*** EXCERPT PROVIDED Section Begins ***
Access and Rate Limits

Your API key is bound to one subscription at creation time, which determines:

  • Which models you can access
  • Token rate limits (e.g., 100 tokens/min, 100000 tokens/24h)
  • Metadata for observability

Access requires both a MaaSAuthPolicy (permission) and MaaSSubscription (quota). Contact your administrator for details.


Error Handling

Common HTTP error codes:

Code Meaning Action
401 Invalid or malformed API key or authorization header Verify the key is correctly formatted: Authorization: Bearer <key>
403 Expired/revoked key or insufficient permissions Create a new API key if expired/revoked, otherwise contact your administrator
429 Rate limit exceeded Wait before retrying, or contact your administrator to adjust limits
404 Model not found Verify the model ID exists in your subscription via /v1/models
500 Internal server error Check model backend status, contact your administrator if persistent

Handling Rate Limits

When you receive a 429 Too Many Requests response:

  1. Check the response headers for rate limit information (if available)
*** EXCERPT PROVIDED Section Ends ***
*** AVAILABLE DATA Section Begins ***
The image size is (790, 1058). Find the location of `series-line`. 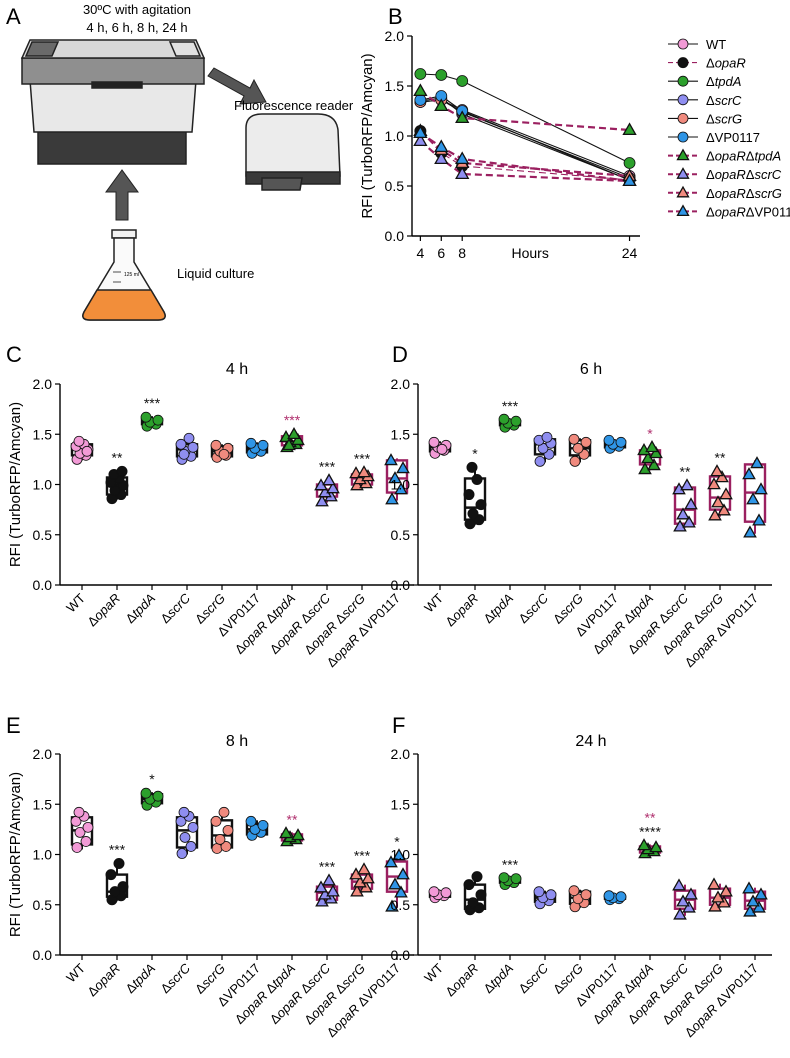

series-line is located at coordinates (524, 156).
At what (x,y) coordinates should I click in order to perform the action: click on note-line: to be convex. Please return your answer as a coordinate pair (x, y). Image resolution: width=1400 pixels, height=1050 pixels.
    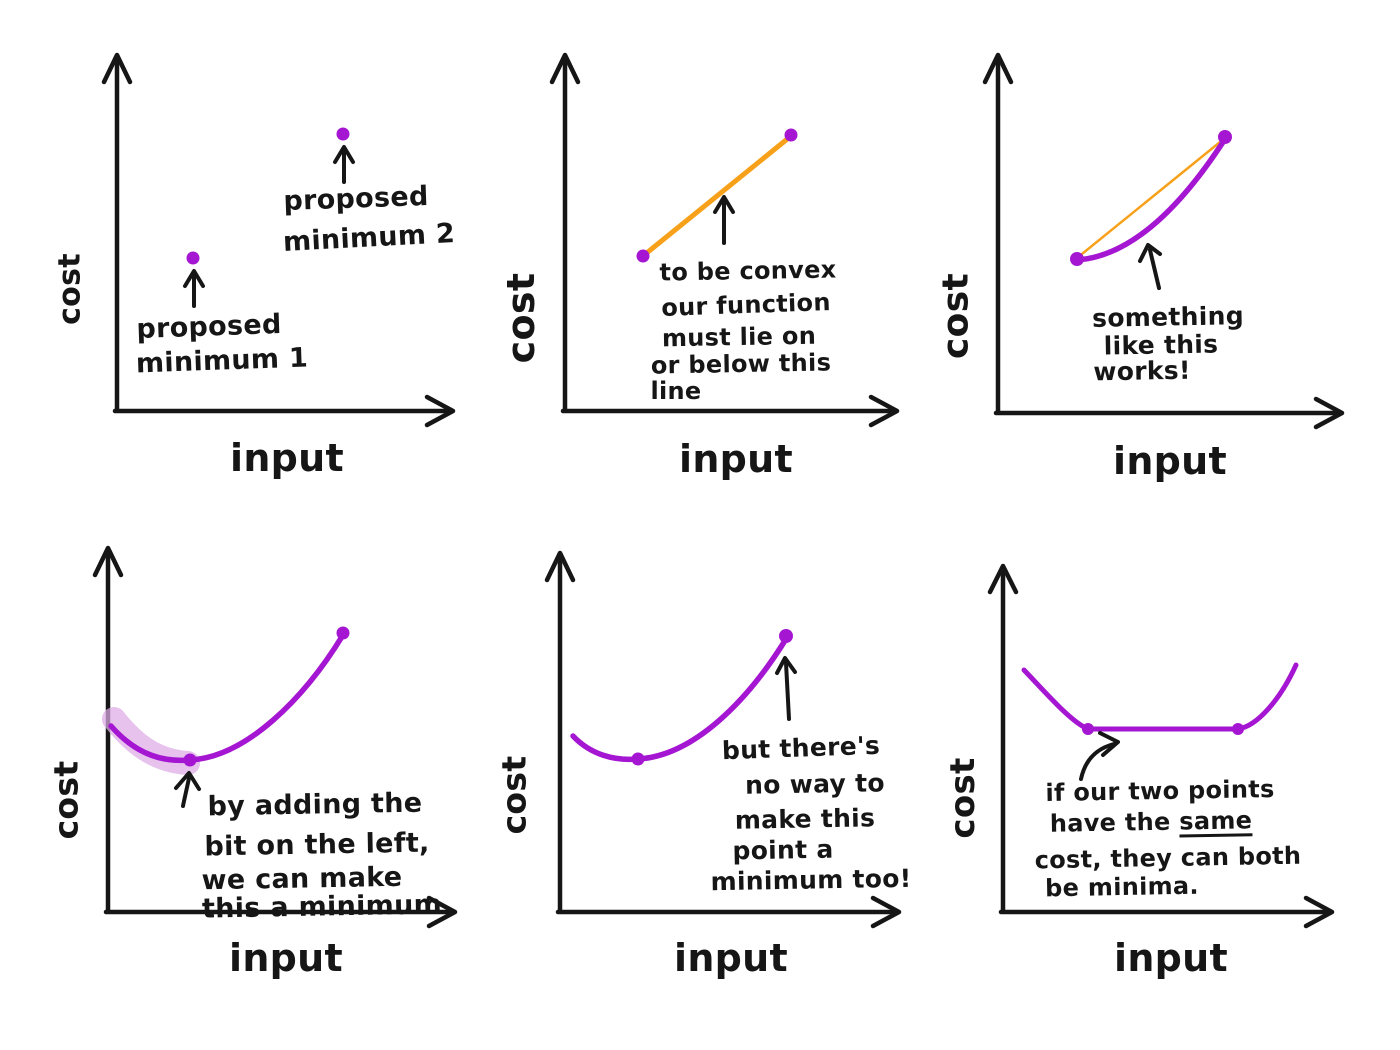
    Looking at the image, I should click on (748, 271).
*** AVAILABLE DATA Section Ends ***
WHAT THIS EXERCISE ASKS:
A) Using the API access and error-handling text, decide whether each statement agrees with it: (i) A 404 code means the model was not found. (ii) Access requires only a MaaSSubscription. (iii) After a 429 response, you are advised to wait before retrying. Answer yes or no for each, quoting the words of the text that decide it.
B) Please resume the API access and error-handling text after its final step, adding the next steps for handling a 429 response.

RESPONSES BY ITEM NUMBER:
A)
(i) Yes: "Model not found"
(ii) No: "Access requires both a MaaSAuthPolicy (permission) and MaaSSubscription (quota)."
(iii) Yes: "Wait before retrying"

B)
  2. Wait before retrying - implement exponential backoff
  3. Review your subscription limits - you may need a higher tier

Example with exponential backoff:

retry_count=0
max_retries=3
backoff=2

while [ $retry_count -lt $max_retries ]; do
  response=$(curl -sSk -w "\n%{http_code}" \
    -H "Authorization: Bearer ${API_KEY}" \
    -H "Content-Type: application/json" \
    -d "{\"model\": \"${MODEL_NAME}\", \"messages\": [{\"role\": \"user\", \"content\": \"Hello\"}]}" \
    "${MODEL_URL}/v1/chat/completions")

  http_code=$(echo "$response" | tail -n1)
  body=$(echo "$response" | head -n-1)

  if [ "$http_code" != "429" ]; then
    echo "$body"
    break
  fi

  retry_count=$((retry_count + 1))
  sleep_time=$((backoff ** retry_count))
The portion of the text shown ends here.